Data under study section start

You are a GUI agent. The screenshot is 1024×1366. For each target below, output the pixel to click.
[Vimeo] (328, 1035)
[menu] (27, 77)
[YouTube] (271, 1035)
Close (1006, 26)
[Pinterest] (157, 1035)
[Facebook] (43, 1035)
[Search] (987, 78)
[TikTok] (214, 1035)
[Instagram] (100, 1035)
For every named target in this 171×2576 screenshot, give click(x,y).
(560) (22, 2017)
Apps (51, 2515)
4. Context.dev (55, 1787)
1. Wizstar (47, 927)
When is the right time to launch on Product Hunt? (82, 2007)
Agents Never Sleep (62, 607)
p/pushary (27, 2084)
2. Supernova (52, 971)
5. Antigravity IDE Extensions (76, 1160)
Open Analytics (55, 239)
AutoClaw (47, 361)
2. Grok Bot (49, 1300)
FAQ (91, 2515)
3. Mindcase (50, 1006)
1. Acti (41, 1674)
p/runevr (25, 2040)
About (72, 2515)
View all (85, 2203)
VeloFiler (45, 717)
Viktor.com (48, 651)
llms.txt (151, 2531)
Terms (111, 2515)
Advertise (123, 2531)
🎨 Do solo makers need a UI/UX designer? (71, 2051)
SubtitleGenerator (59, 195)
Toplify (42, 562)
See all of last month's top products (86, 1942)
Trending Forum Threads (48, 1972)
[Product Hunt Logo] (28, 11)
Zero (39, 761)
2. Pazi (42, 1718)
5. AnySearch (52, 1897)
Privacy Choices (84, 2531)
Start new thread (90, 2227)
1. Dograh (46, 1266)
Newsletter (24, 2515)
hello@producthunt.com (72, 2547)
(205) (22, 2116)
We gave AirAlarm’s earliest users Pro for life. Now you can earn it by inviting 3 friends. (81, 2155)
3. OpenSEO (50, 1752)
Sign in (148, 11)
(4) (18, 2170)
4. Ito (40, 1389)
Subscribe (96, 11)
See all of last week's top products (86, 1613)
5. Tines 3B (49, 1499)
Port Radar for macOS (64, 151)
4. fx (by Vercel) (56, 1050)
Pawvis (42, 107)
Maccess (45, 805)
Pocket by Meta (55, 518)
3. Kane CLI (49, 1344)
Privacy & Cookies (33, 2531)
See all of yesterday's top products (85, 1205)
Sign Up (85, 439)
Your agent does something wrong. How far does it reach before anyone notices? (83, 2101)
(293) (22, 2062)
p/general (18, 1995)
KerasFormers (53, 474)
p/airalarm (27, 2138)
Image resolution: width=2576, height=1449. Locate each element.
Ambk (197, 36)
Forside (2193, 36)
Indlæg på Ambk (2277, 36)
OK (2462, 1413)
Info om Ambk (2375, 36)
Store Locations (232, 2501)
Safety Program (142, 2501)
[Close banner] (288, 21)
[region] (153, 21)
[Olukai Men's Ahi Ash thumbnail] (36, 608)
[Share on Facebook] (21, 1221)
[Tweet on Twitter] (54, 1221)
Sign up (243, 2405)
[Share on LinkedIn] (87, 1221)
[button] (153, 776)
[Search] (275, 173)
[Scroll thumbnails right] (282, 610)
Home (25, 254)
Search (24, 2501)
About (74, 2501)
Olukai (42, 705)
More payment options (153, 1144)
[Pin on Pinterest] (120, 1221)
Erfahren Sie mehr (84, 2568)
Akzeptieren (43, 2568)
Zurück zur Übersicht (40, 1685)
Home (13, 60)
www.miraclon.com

Data under study section end

Please repeat all the records above exactly as they appear.

You are a GUI agent. The screenshot is 1024×1366. For each target below, output the pixel to click.
[Vimeo] (328, 1035)
[menu] (27, 77)
[YouTube] (271, 1035)
Close (1006, 26)
[Pinterest] (157, 1035)
[Facebook] (43, 1035)
[Search] (987, 78)
[TikTok] (214, 1035)
[Instagram] (100, 1035)
For every named target in this 171×2576 screenshot, give click(x,y).
(560) (22, 2017)
Apps (51, 2515)
4. Context.dev (55, 1787)
1. Wizstar (47, 927)
When is the right time to launch on Product Hunt? (82, 2007)
Agents Never Sleep (62, 607)
p/pushary (27, 2084)
2. Supernova (52, 971)
5. Antigravity IDE Extensions (76, 1160)
Open Analytics (55, 239)
AutoClaw (47, 361)
2. Grok Bot (49, 1300)
FAQ (91, 2515)
3. Mindcase (50, 1006)
1. Acti (41, 1674)
p/runevr (25, 2040)
About (72, 2515)
View all (85, 2203)
VeloFiler (45, 717)
Viktor.com (48, 651)
llms.txt (151, 2531)
Terms (111, 2515)
Advertise (123, 2531)
🎨 Do solo makers need a UI/UX designer? (71, 2051)
SubtitleGenerator (59, 195)
Toplify (42, 562)
See all of last month's top products (86, 1942)
Trending Forum Threads (48, 1972)
[Product Hunt Logo] (28, 11)
Zero (39, 761)
2. Pazi (42, 1718)
5. AnySearch (52, 1897)
Privacy Choices (84, 2531)
Start new thread (90, 2227)
1. Dograh (46, 1266)
Newsletter (24, 2515)
hello@producthunt.com (72, 2547)
(205) (22, 2116)
We gave AirAlarm’s earliest users Pro for life. Now you can earn it by inviting 3 friends. (81, 2155)
3. OpenSEO (50, 1752)
Sign in (148, 11)
(4) (18, 2170)
4. Ito (40, 1389)
Subscribe (96, 11)
See all of last week's top products (86, 1613)
5. Tines 3B (49, 1499)
Port Radar for macOS (64, 151)
4. fx (by Vercel) (56, 1050)
Pawvis (42, 107)
Maccess (45, 805)
Pocket by Meta (55, 518)
3. Kane CLI (49, 1344)
Privacy & Cookies (33, 2531)
See all of yesterday's top products (85, 1205)
Sign Up (85, 439)
Your agent does something wrong. How far does it reach before anyone notices? (83, 2101)
(293) (22, 2062)
p/general (18, 1995)
KerasFormers (53, 474)
p/airalarm (27, 2138)
Image resolution: width=2576, height=1449. Locate each element.
Ambk (197, 36)
Forside (2193, 36)
Indlæg på Ambk (2277, 36)
OK (2462, 1413)
Info om Ambk (2375, 36)
Store Locations (232, 2501)
Safety Program (142, 2501)
[Close banner] (288, 21)
[region] (153, 21)
[Olukai Men's Ahi Ash thumbnail] (36, 608)
[Share on Facebook] (21, 1221)
[Tweet on Twitter] (54, 1221)
Sign up (243, 2405)
[Share on LinkedIn] (87, 1221)
[button] (153, 776)
[Search] (275, 173)
[Scroll thumbnails right] (282, 610)
Home (25, 254)
Search (24, 2501)
About (74, 2501)
Olukai (42, 705)
More payment options (153, 1144)
[Pin on Pinterest] (120, 1221)
Erfahren Sie mehr (84, 2568)
Akzeptieren (43, 2568)
Zurück zur Übersicht (40, 1685)
Home (13, 60)
www.miraclon.com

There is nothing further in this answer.